En 2019 et 2020, il n’y avait pas eu un taux de défoliation suffisant au KRTB pour nécessiter de l’arrosage. Toutefois, on n’écarte pas cette possibilité sur certaines parcelles en 2021. «La Société de protection des forêts contre les insectes et maladies (SOPFIM) a un réseau de pièges sur le territoire pour vérifier l’état de la situation. Seulement les boisés des producteurs qui ont un plan d’aménagement pourraient être arrosés. De plus, on protège les jeunes forêts, pas celles qui doivent être coupées», a précisé le président. On a souligné que le programme restera actif plusieurs années encore. De plus, on poursuit des démarches faisant pression pour obtenir du financement pour le réaménagement des territoires affectés.

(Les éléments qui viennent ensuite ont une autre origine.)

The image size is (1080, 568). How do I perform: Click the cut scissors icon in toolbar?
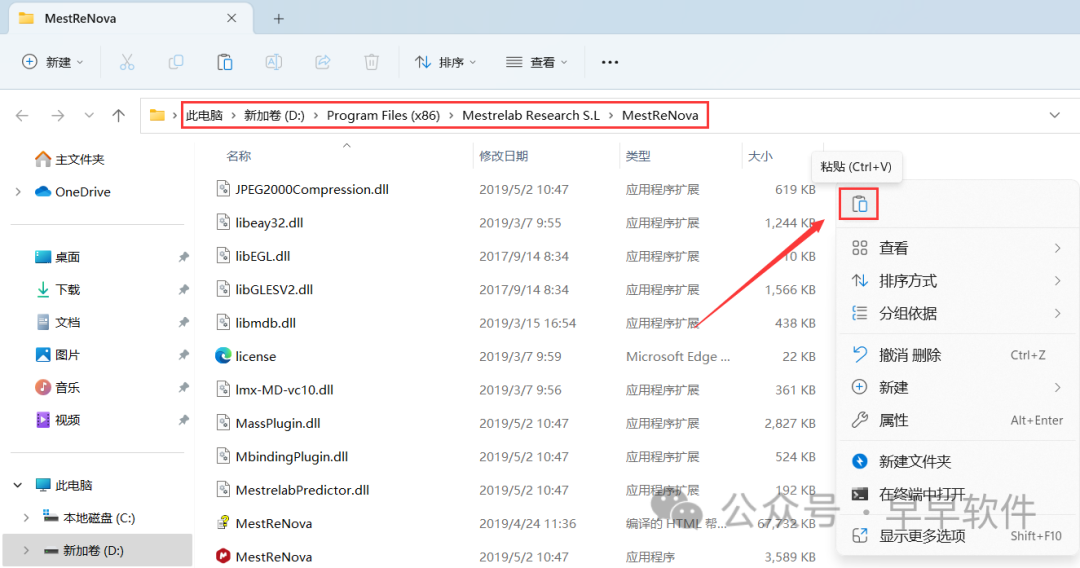[x=127, y=62]
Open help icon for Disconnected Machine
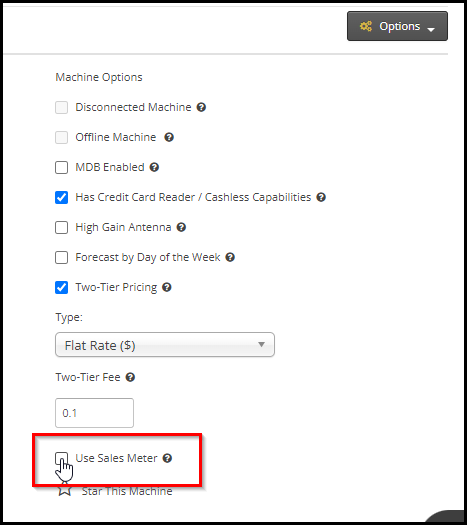The height and width of the screenshot is (525, 467). point(201,107)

TAXATION DES MUNICIPALITÉS

La pandémie a placé l’industrie forestière dans l’incertitude, influencé la mise en marché des bois et ralenti les récoltes. Le SPFBSL a très vite fait le constat qu’il ne connaitrait pas de record en 2020. Le Syndicat a cependant vu là une opportunité pour développer ses dossiers et devancer le développement de ses pratiques technologiques.

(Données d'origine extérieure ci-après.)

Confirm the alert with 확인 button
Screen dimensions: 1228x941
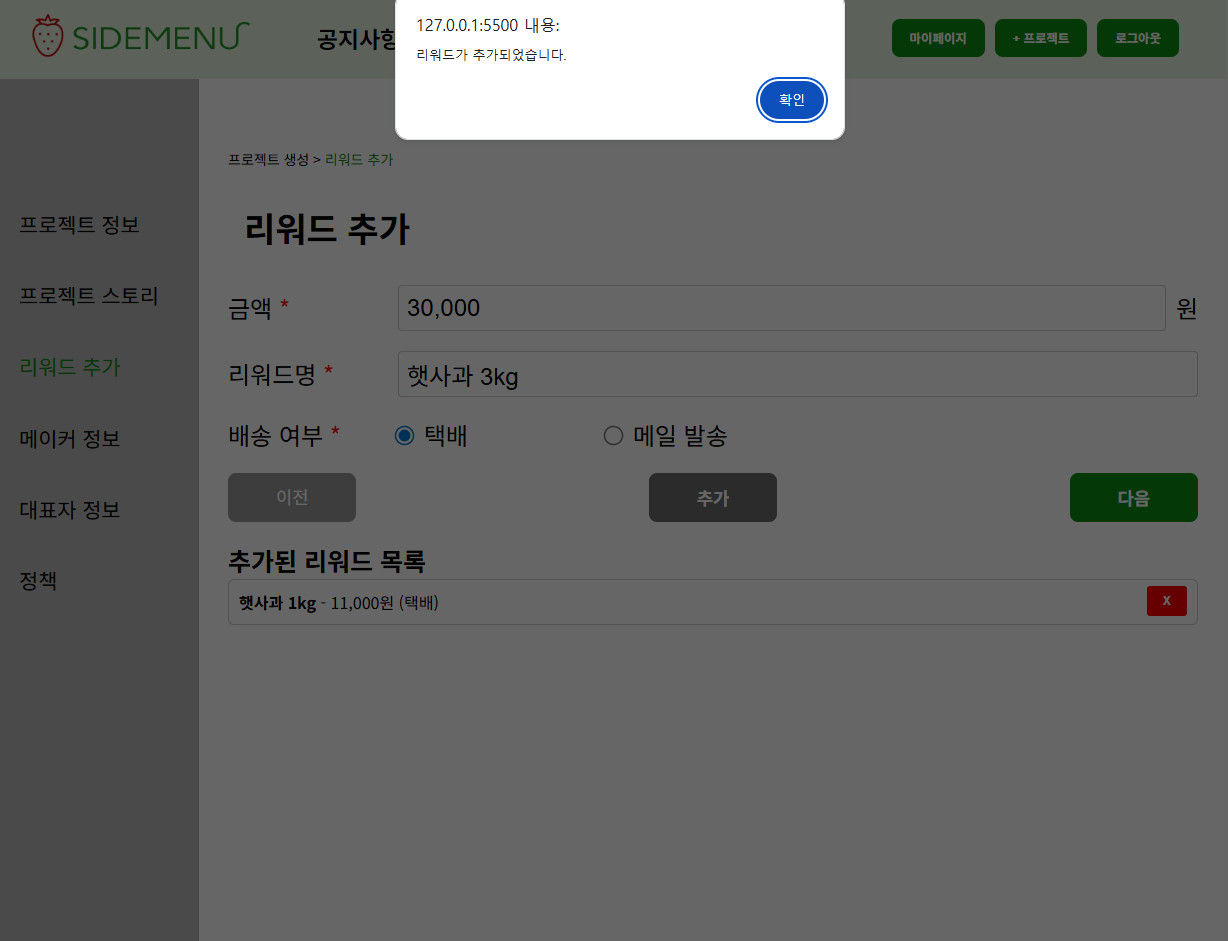coord(791,100)
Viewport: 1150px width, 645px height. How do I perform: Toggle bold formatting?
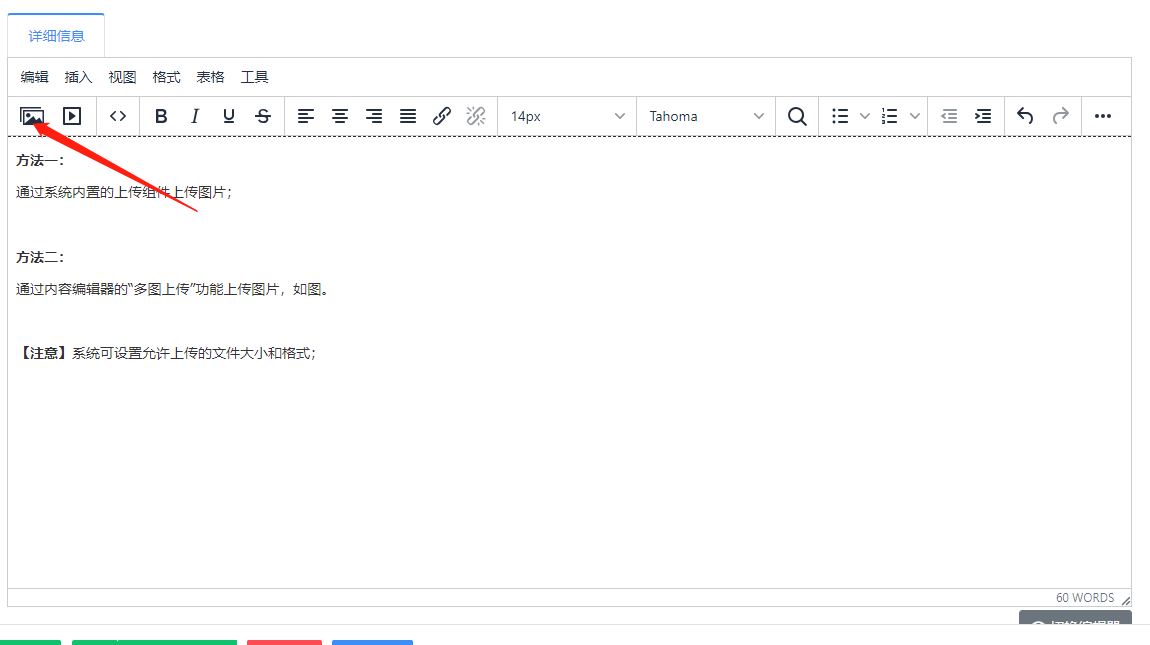161,116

«L’avenue virtuelle est positive, mais nous empêche tout de même de faire évoluer certains dossiers», a noté le président. Maurice Veilleux faisait ainsi référence au changement survenu dans le dossier des taxes foncières. À la fin de 2019, la loi a été modifiée permettant aux Municipalités d’ajuster le taux de taxation pour les propriétaires sous aménagement, qui représentent environ 60 % de tous les propriétaires de boisés privés. «La loi prévoit une diminution de 1 % à 38 %. Il y a du travail à faire au niveau de la sensibilisation, il y a eu de la désinformation», a mentionné M. Veilleux qui n’espère pas une baisse de 38 % mais serait satisfait avec quelques points de pourcentage. Il a expliqué que les Municipalités, environ le tiers de l’ensemble, obtiennent un bon revenu des producteurs forestiers sous aménagement sans effectuer de grandes dépenses pour leur offrir des services. Le président a ajouté que la valeur des lots a explosé depuis 10 ans, particulièrement ceux avec une valeur «panache» pour les chasseurs. «Les producteurs forestiers paient pour les trottoirs (milieu urbain). Nous voulons des rencontres avec les conseils municipaux en 2021 pour un ajustement du compte de taxes de 2022», a-t-il conclu.

Par ailleurs, autre fait important à noter, l’état du réseau Internet amène des contraintes supplémentaires dans certains secteurs au Bas-Saint-Laurent ce qui donne des maux de tête à plusieurs producteurs. Cette situation complique et empêche certains producteurs d’assister à des rencontres importantes.